She began reporting for Mississippi Today in 2018, after she approached the editor with the idea of starting a poverty beat, the first of its kind in the state.

Wolfe has received national recognition for her years-long coverage of Mississippi’s welfare program, in which she exposed new details about how officials funneled tens of millions of federal public assistance funds away from needy families and instead to their friends, families and the pet projects of famous athletes.

Since joining Mississippi Today, she has received several national honors including the Pulitzer Prize for Local Reporting, the Livingston Award, two Goldsmith Prizes for Investigative Reporting, the Collier Prize for State Government Accountability, the Sacred Cat Award, the Nellie Bly Award, the John Jay/Harry Frank Guggenheim Excellence in Criminal Justice Reporting Award, the Al Neuharth Innovation in Investigative Journalism Award, the Sidney Award, the National Press Foundation’s Poverty and Inequality Award and others.

Previously, Wolfe worked for three years at Clarion Ledger, Mississippi’s statewide newspaper, where she covered city hall, health care, and wrote stories about hunger and medical billing, earning the Bill Minor Prize for Investigative Journalism two years in a row.

Born and raised on the Puget Sound in Washington State, Wolfe moved to Mississippi in 2012 to attend Mississippi State University, where she currently serves on the Digital Journalism Advisory Board. She has lived in Jackson, Mississippi since graduating in 2014.

Apply what you read ▸
(a) Write out the passage from the Wolfe biography above, starting with "Previously, Wolfe worked" and going on through "graduating in 2014.".
(b) Summarize the Wolfe biography above in two sentences.

Information supplied ▸
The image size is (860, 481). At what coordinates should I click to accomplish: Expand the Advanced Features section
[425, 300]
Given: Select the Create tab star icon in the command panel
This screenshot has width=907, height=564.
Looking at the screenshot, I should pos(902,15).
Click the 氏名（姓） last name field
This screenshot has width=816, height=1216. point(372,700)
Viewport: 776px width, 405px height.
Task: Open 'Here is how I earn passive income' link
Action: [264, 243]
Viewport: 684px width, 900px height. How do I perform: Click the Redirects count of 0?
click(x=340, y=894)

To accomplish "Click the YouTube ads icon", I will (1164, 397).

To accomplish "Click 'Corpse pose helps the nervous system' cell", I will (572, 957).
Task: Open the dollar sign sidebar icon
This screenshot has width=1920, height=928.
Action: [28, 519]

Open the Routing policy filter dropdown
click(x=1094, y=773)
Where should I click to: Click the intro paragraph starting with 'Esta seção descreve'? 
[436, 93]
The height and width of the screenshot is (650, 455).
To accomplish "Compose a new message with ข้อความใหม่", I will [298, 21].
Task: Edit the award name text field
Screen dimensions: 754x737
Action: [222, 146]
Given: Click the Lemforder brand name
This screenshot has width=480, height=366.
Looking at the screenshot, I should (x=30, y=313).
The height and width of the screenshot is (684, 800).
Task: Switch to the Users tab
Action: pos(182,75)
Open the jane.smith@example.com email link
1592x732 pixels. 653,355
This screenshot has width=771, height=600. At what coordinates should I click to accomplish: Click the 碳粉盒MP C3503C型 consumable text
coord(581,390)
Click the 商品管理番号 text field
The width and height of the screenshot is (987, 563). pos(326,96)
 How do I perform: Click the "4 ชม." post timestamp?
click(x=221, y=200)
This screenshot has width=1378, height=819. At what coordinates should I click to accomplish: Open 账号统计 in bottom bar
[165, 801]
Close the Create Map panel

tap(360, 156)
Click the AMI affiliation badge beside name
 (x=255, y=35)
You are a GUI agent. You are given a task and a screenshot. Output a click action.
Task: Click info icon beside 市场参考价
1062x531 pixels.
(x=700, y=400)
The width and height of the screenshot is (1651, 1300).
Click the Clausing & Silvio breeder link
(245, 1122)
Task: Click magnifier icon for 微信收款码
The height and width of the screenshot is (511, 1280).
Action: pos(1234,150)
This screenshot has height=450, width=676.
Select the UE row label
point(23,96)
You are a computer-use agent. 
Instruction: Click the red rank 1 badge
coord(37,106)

Set of answers ▸
(a)
Previously, Wolfe worked for three years at Clarion Ledger, Mississippi’s statewide newspaper, where she covered city hall, health care, and wrote stories about hunger and medical billing, earning the Bill Minor Prize for Investigative Journalism two years in a row.

Born and raised on the Puget Sound in Washington State, Wolfe moved to Mississippi in 2012 to attend Mississippi State University, where she currently serves on the Digital Journalism Advisory Board. She has lived in Jackson, Mississippi since graduating in 2014.

(b) Wolfe began reporting for Mississippi Today in 2018 after proposing a poverty beat, the first of its kind in the state. She has since received national honors, including the Pulitzer Prize for Local Reporting, for her years-long coverage of how officials funneled tens of millions of federal public assistance funds away from needy families.